Wading For Monster Pike

Long rows of rushes marched into the distance in two directions, disappearing in a haze of morning mist and fog rolling off Lake Huron. Somewhere in that murky dawn, a monster thrashed, noisy but unseen.

My first inclination was to retreat. Having feet planted on terra firma can mitigate most potential catastrophes. When you stand in water with a toothy kraken, uncertainty reigns. They may glide in easily then accelerate, like a remote-control torpedo, dragging trebles into your waders, your flesh, or both. Some open their toothy maw to clamp onto your waders. Your flesh.

Around the Great Lakes and elsewhere, remote pike hotspots that are difficult or dangerous to approach by boat can be accessed by foot soldiers armed with confidence and some simple gear. Get the timing, location, and presentation right, and pike fishing from shore becomes an angling event to remember.

Timing: Wading For Monster Pike

Four key times to target pike from shore: 1) Prespawn; 2) Postspawn; 3) Prolonged wind events from the same direction; and 4) Post-turnover to ice-up. This covers most of the open-water season.

But caveats exist. Spawning habitats (large, protected shallow flats with soft substrates) tend to be marshy. While pike are concentrated shallow, accessing nearby shoreline areas can be difficult, dangerous, or both. Occasionally, shallow, mucky bays border rocky shorelines. I have some spots like that on the Canadian Shield. Pike are protected during the spawn in northern states from Minnesota to Pennsylvania. During prespawn, deadbaits on quick-strike rigs with tandem hooks allow us to release them quickly, and early season fishing is legal in Northwest Ontario, where many excellent locations exist. The Bait Rigs Quickset Rig is still a favorite. Lay a bait on bottom rigged with a small cork or float on the line as a strike indicator. Set the hook as soon as the float dives under.

Another advantage of shore-fishing is that pike don't need to be pulled from the water. Great photos of pike stretched out in shallow water provide striking alternatives to those all-too-common "hero shots."

Bait Rig's Esox Cobra Jig with Mann's Jelly Hoo

Blue Fox Vibrax

Booyah Blade

Dardevle Rex Spoon


Livetarget Blueback Herring

Lucky Craft Pointer 100

Lunker City Fin-S Head with Lunker City Swimfish

Mann's Super Stretch 1-Minus

Mepps Double Blade Aglia

Paul Jensen Muskie Clatterbait

Rapala Husky Jerk

Rapala X-Rap Sub Walk

Sebile Magic Swimmer

Most pike spawn in water from 40°F to 45°F, sometimes slightly warmer, sometimes while ice lingers. At 46°F to 60°F, before dispersing into summer patterns, pike often remain shallow until perch spawn, ciscoes shift into open water, and deep weeds form. The perch spawn ends as water temperatures climb into the mid-50°F range, after deep weedbeds begin to develop.

WHAT THE EXERCISE ASKS |
In the passage on wading for pike, what water temperature range do most pike spawn in?

RAW DATA |
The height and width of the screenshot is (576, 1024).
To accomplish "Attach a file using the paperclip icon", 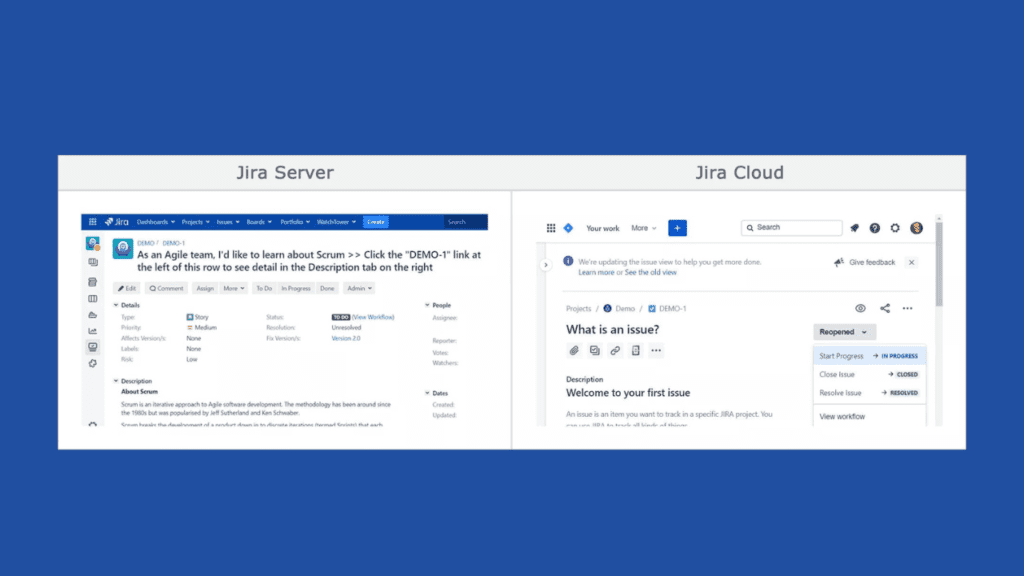I will [x=573, y=350].
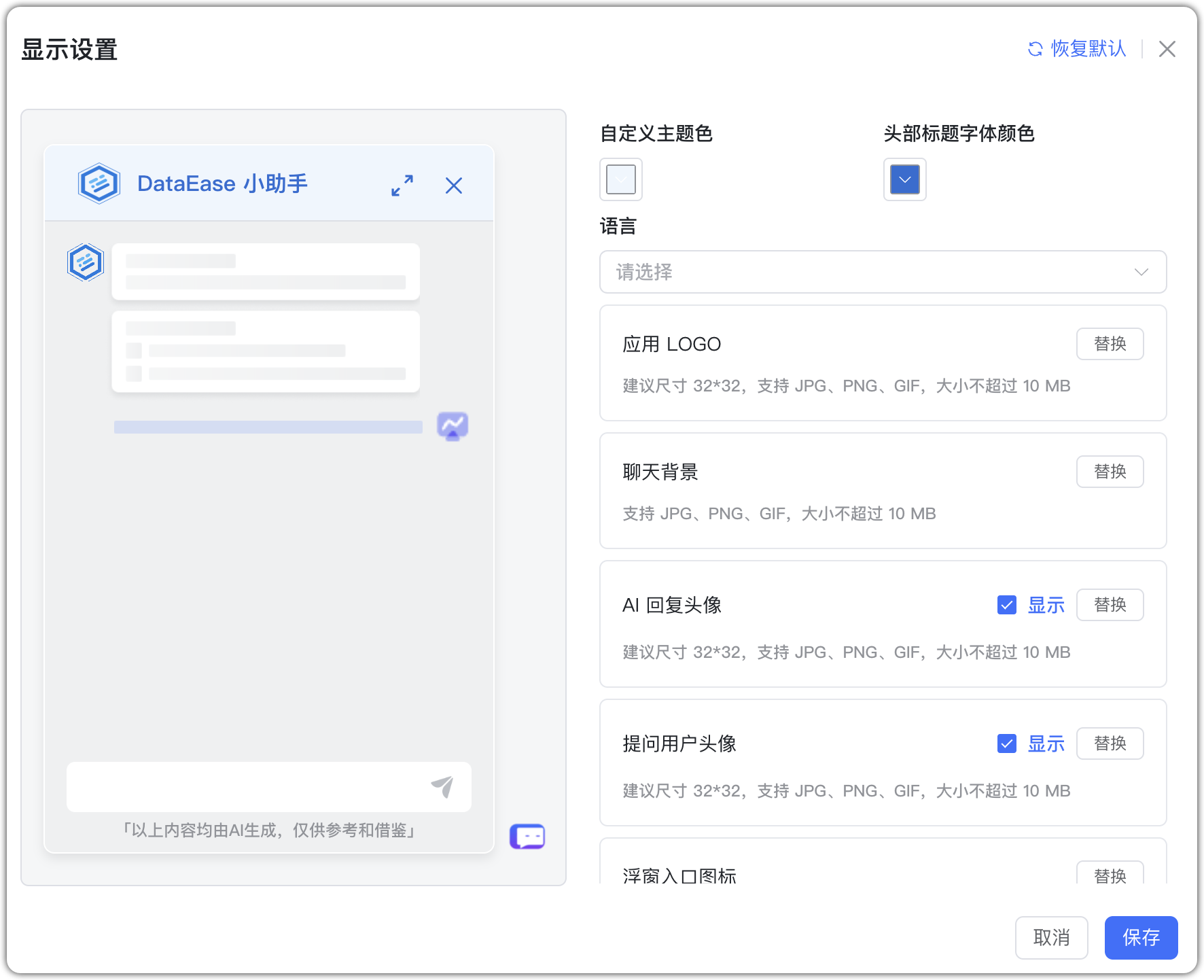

RESULT OF THIS EXERCISE |
From 40°F to 45°F.